Every entry, from first to last, is to be written out exactly.

-- Extracted entries --
════════
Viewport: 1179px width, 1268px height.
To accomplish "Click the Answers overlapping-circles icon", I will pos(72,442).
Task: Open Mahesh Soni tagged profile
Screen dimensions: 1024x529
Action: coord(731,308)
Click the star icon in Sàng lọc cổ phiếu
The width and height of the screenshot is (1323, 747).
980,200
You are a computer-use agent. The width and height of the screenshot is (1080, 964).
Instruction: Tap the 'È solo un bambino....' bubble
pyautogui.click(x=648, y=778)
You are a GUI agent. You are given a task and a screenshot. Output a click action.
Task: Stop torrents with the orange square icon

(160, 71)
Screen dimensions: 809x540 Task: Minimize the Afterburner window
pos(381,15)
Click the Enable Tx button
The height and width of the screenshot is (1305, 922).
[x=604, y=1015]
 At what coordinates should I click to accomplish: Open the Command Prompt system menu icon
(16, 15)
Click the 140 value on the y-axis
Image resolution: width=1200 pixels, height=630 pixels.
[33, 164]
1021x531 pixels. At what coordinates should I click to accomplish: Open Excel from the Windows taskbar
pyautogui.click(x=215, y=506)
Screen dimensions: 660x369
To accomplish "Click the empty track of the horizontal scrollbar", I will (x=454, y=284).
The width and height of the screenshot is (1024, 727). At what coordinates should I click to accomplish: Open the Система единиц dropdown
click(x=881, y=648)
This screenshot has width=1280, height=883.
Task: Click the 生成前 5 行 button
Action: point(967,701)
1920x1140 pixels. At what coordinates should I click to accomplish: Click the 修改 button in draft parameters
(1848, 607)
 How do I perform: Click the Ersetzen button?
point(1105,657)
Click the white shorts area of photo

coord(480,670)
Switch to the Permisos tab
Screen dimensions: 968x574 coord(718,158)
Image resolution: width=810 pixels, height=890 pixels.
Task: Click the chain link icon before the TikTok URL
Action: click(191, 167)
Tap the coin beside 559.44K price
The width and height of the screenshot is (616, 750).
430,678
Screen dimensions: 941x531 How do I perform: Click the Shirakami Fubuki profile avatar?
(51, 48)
════════
-- Output of the task --
Viewport: 1179px width, 1268px height.
To accomplish "Click the Answers overlapping-circles icon", I will pos(72,442).
Task: Open Mahesh Soni tagged profile
Screen dimensions: 1024x529
Action: coord(731,308)
Click the star icon in Sàng lọc cổ phiếu
The width and height of the screenshot is (1323, 747).
980,200
You are a computer-use agent. The width and height of the screenshot is (1080, 964).
Instruction: Tap the 'È solo un bambino....' bubble
pyautogui.click(x=648, y=778)
You are a GUI agent. You are given a task and a screenshot. Output a click action.
Task: Stop torrents with the orange square icon

(160, 71)
Screen dimensions: 809x540 Task: Minimize the Afterburner window
pos(381,15)
Click the Enable Tx button
The height and width of the screenshot is (1305, 922).
[x=604, y=1015]
 At what coordinates should I click to accomplish: Open the Command Prompt system menu icon
(16, 15)
Click the 140 value on the y-axis
Image resolution: width=1200 pixels, height=630 pixels.
[33, 164]
1021x531 pixels. At what coordinates should I click to accomplish: Open Excel from the Windows taskbar
pyautogui.click(x=215, y=506)
Screen dimensions: 660x369
To accomplish "Click the empty track of the horizontal scrollbar", I will (x=454, y=284).
The width and height of the screenshot is (1024, 727). At what coordinates should I click to accomplish: Open the Система единиц dropdown
click(x=881, y=648)
This screenshot has width=1280, height=883.
Task: Click the 生成前 5 行 button
Action: point(967,701)
1920x1140 pixels. At what coordinates should I click to accomplish: Click the 修改 button in draft parameters
(1848, 607)
 How do I perform: Click the Ersetzen button?
point(1105,657)
Click the white shorts area of photo

coord(480,670)
Switch to the Permisos tab
Screen dimensions: 968x574 coord(718,158)
Image resolution: width=810 pixels, height=890 pixels.
Task: Click the chain link icon before the TikTok URL
Action: click(191, 167)
Tap the coin beside 559.44K price
The width and height of the screenshot is (616, 750).
430,678
Screen dimensions: 941x531 How do I perform: Click the Shirakami Fubuki profile avatar?
(51, 48)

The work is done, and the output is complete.